Futures Prop Firm Basic Rules Guide (2025)

This guide breaks down everything from scratch: what prop firms are, drawdown rules, consistency, payouts, tools, and how to avoid simple violations.

Part 1: The Three Core Rules

Before researching any Futures Prop Firm, you must understand three core concepts. Over 50% of challenge failures are not due to trading skill, but to unfamiliarity with these rules: Drawdown, Consistency, and Flat at Close.

1. Drawdown Rule

Drawdown is the space the platform allows your equity to drop. There are four main types:

(1) EOD (End-of-Day) Drawdown

Only updates your high-water mark and drawdown line based on your closing balance after the market settles. You are safe even if you have large intraday floating losses, as long as you pull it back by the close.

✅ Best For: Traders with high intraday volatility who can control their end-of-day results.
💡 Example: 50K account, $2,000 max drawdown.
  • - Day 1 Close: $51,000 → New High: $51,000 → Drawdown Line: $49,000.
  • - Day 2: Intraday low hits $49,200, but closes at $50,200 → You are safe (they check the close).
  • - Any moment your equity drops below $49,000 → Challenge failed.

(2) TDD (Real-Time Trailing Drawdown)

This is the strictest type. It watches your account equity (including floating profits) in real-time. As you hit a new equity high, the drawdown line moves up immediately. If you touch the line (even with a floating loss), you fail.

💡 Example: 50K account, $2,000 max drawdown.
  • - Initial Line: $48,000.

## DATASET EXTRACT

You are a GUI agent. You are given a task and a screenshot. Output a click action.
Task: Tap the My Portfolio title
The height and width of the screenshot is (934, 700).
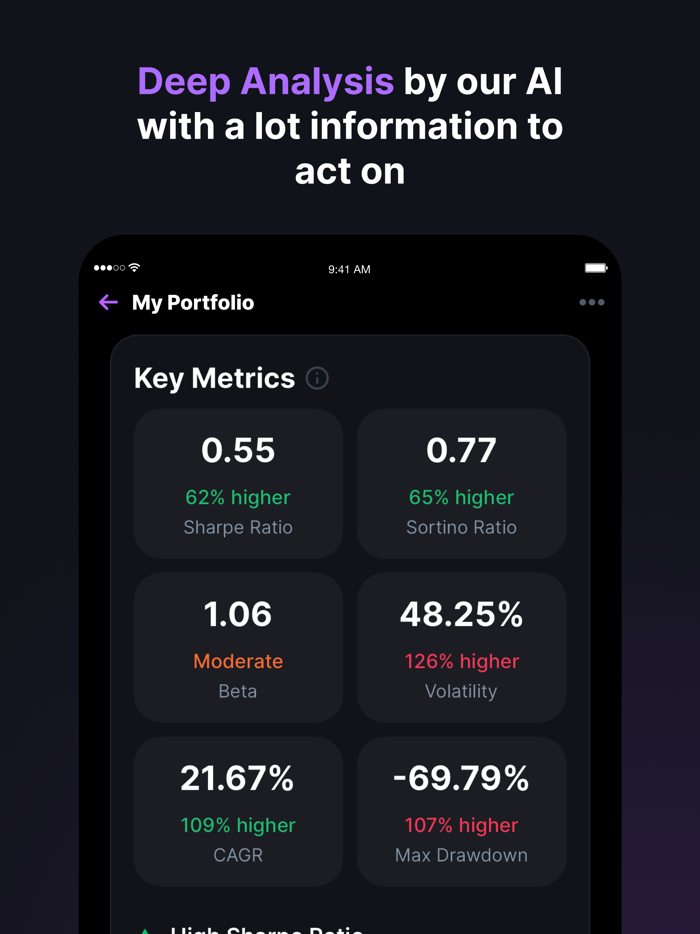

## WRITTEN PROBLEM 1
According to the prop firm guide, which type of drawdown is the strictest?
## WRITTEN PROBLEM 2
Restate the paragraph of the prop firm guide that begins "Before researching any Futures Prop Firm" as a short bulleted list that keeps its main facts.
## WRITTEN PROBLEM 3
In the prop firm guide, why does a trader under an EOD drawdown remain safe despite large intraday floating losses? Answer in one to three sentences.

## CORRECT ANSWER 1
The real-time trailing drawdown (TDD).

## CORRECT ANSWER 2
- Traders must understand three core concepts before researching any futures prop firm.
- Over 50% of challenge failures come from unfamiliarity with these rules, not from a lack of trading skill.
- The three rules are Drawdown, Consistency, and Flat at Close.

## CORRECT ANSWER 3
An EOD drawdown updates the high-water mark and drawdown line only from the closing balance after the market settles. Intraday floating losses therefore do not cause a failure as long as the trader recovers them by the close.